Article By Janik Hrabovcak | | Financial Planning

Maximize Your Super Savings: Unlock the Power of Catch-Up Contributions before the End of Financial Year (EOFY)

Planning for retirement requires careful consideration of various strategies to maximize your superannuation savings. One such strategy is utilizing ‘catch-up’ contributions, which allows you to make use of unused concessional contribution (CC) amounts from previous financial years. This strategy can potentially increase your tax-effective super contributions and help you invest more for a comfortable retirement.

To be eligible for catch-up contributions, there are a few key conditions to meet. First, your total superannuation balance must be below $500,000 on the prior 30th of June. Second, you should be below the age of 67, or between 67 and 74 and meet the work test rules, unless you are eligible for the work test exemption. Lastly, you must have unused CC cap amounts accrued from one of the five prior financial years (but not before 2018/19).

The concept of accruing unused CC cap amounts began in the financial year 2018/19. If your CCs in a particular financial year are below the annual CC cap, you can carry forward the unused amount for up to five years. This allows you the flexibility to make larger CCs when your circumstances permit.
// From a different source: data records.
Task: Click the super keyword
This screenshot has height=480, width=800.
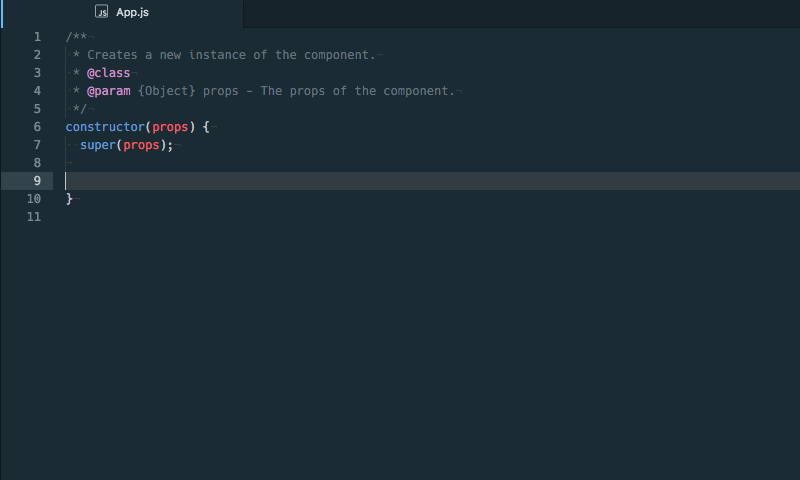Action: pyautogui.click(x=98, y=145)
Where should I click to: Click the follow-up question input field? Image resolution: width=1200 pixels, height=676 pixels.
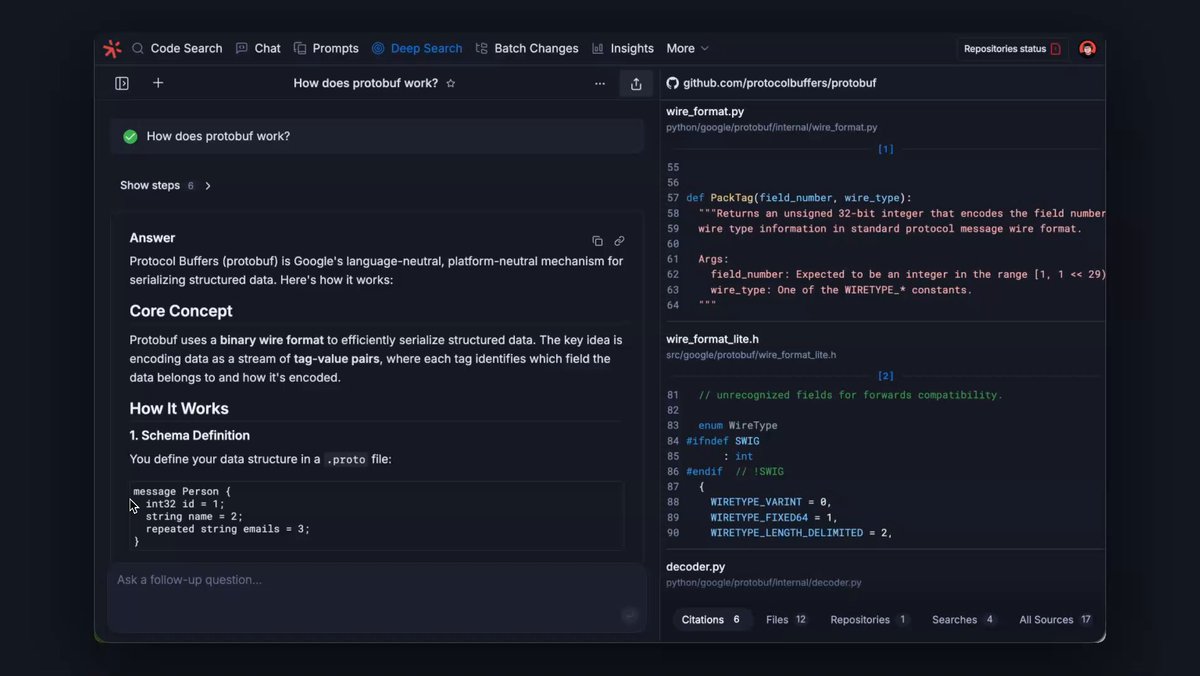[377, 598]

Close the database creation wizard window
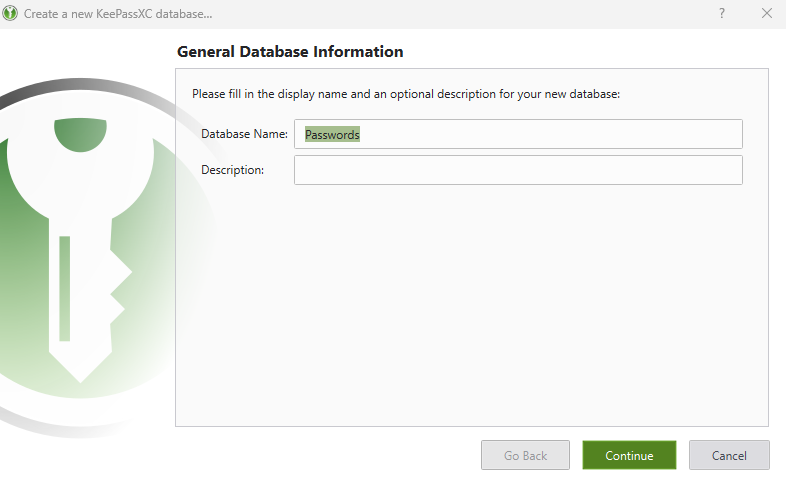766,14
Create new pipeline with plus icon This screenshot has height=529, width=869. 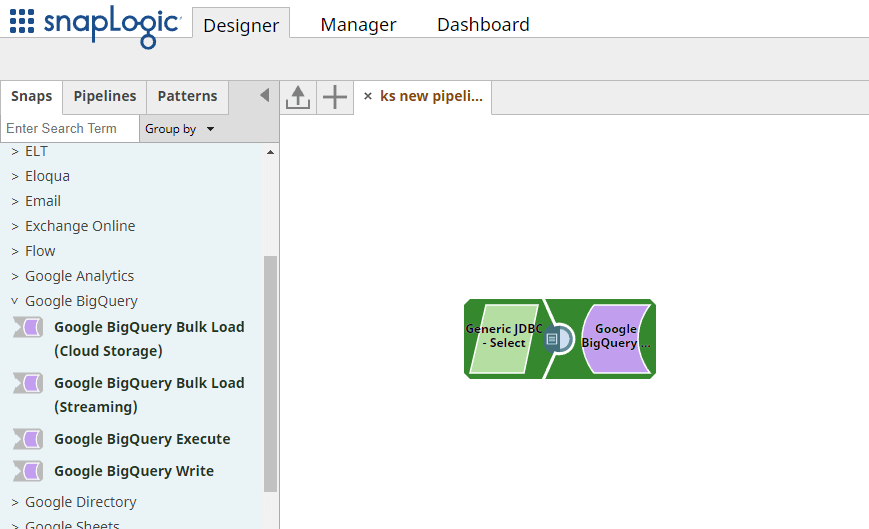tap(335, 97)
It is particularly beneficial if you have irregular employment income, fluctuating income, or have taken time out of the workforce.

The primary benefit of utilizing catch-up contributions is the concessional tax treatment. The contributions you make are generally taxed at a concessional rate of up to 15%, which is significantly lower than your marginal tax rate that could be as high as 47%. Additionally, any earnings generated within your super fund are also taxed at the concessional rate of 15%. Depending on your circumstances, this strategy could result in a tax saving of up to 32% and help you boost your super savings.

However, it’s important to seek advice from a financial adviser to determine if this strategy aligns with your specific situation. They can help you calculate your available carried forward unused CC balance and the maximum contribution you’re eligible to make. It’s crucial to ensure that you don’t exceed your available cap, as doing so may incur additional taxes and penalties.

To determine your carried forward amounts, you can review the total CCs you made in each financial year since July 1, 2018. You can access this information by logging into my.gov.au, although it’s recommended to maintain accurate contribution records and consult your super fund directly for the most up-to-date information.

It’s essential to consult with a financial adviser to assess your specific circumstances and determine the suitability of catch-up contributions for your retirement planning strategy.